=== Assignment ===
Reproduce each record exactly, leaving out no line.

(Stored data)
:::::

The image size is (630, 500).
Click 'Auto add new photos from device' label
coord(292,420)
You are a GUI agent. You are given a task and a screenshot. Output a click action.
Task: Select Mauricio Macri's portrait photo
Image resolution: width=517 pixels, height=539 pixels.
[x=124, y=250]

:::::

=== Answer for this exercise ===
The image size is (630, 500).
Click 'Auto add new photos from device' label
coord(292,420)
You are a GUI agent. You are given a task and a screenshot. Output a click action.
Task: Select Mauricio Macri's portrait photo
Image resolution: width=517 pixels, height=539 pixels.
[x=124, y=250]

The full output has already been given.